#### INSTRUCTIONS TO FOLLOW:
Edit the listing below so that every occurrence of "midpoint" becomes "center", leaving all other text unchanged.

#### DATASET CONTENT:
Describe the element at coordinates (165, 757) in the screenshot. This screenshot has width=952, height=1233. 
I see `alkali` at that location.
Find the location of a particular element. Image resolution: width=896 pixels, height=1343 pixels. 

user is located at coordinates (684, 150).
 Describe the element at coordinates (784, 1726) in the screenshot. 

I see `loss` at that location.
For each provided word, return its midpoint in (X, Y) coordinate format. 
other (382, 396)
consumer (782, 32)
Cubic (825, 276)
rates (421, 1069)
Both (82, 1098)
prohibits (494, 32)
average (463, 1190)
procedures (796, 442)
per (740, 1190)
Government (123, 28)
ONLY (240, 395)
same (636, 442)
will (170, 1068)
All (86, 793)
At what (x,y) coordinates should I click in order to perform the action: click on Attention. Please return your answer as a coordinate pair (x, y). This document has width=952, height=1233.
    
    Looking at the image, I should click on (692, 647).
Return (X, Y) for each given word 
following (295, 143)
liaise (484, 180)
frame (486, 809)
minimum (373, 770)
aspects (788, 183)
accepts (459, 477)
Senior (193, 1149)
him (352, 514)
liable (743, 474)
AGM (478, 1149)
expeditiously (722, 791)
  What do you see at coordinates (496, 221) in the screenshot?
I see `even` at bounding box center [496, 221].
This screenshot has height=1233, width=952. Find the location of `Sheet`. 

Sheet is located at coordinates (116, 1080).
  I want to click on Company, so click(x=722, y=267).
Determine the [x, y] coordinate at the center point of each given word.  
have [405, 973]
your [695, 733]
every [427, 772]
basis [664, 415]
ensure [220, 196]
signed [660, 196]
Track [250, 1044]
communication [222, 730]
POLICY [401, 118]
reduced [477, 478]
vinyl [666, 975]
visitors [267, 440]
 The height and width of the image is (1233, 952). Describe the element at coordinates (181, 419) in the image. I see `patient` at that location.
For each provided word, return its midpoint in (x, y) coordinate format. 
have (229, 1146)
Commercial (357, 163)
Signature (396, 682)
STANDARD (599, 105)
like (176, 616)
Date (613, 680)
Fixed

#### EXERCISE OUTPUT:
Describe the element at coordinates (165, 757) in the screenshot. This screenshot has width=952, height=1233. 
I see `alkali` at that location.
Find the location of a particular element. Image resolution: width=896 pixels, height=1343 pixels. 

user is located at coordinates (684, 150).
 Describe the element at coordinates (784, 1726) in the screenshot. 

I see `loss` at that location.
For each provided word, return its center in (X, Y) coordinate format. 
other (382, 396)
consumer (782, 32)
Cubic (825, 276)
rates (421, 1069)
Both (82, 1098)
prohibits (494, 32)
average (463, 1190)
procedures (796, 442)
per (740, 1190)
Government (123, 28)
ONLY (240, 395)
same (636, 442)
will (170, 1068)
All (86, 793)
At what (x,y) coordinates should I click in order to perform the action: click on Attention. Please return your answer as a coordinate pair (x, y). This document has width=952, height=1233.
    
    Looking at the image, I should click on (692, 647).
Return (X, Y) for each given word 
following (295, 143)
liaise (484, 180)
frame (486, 809)
minimum (373, 770)
aspects (788, 183)
accepts (459, 477)
Senior (193, 1149)
him (352, 514)
liable (743, 474)
AGM (478, 1149)
expeditiously (722, 791)
  What do you see at coordinates (496, 221) in the screenshot?
I see `even` at bounding box center [496, 221].
This screenshot has height=1233, width=952. Find the location of `Sheet`. 

Sheet is located at coordinates (116, 1080).
  I want to click on Company, so click(x=722, y=267).
Determine the [x, y] coordinate at the center point of each given word.  
have [405, 973]
your [695, 733]
every [427, 772]
basis [664, 415]
ensure [220, 196]
signed [660, 196]
Track [250, 1044]
communication [222, 730]
POLICY [401, 118]
reduced [477, 478]
vinyl [666, 975]
visitors [267, 440]
 The height and width of the image is (1233, 952). Describe the element at coordinates (181, 419) in the image. I see `patient` at that location.
For each provided word, return its center in (x, y) coordinate format. 
have (229, 1146)
Commercial (357, 163)
Signature (396, 682)
STANDARD (599, 105)
like (176, 616)
Date (613, 680)
Fixed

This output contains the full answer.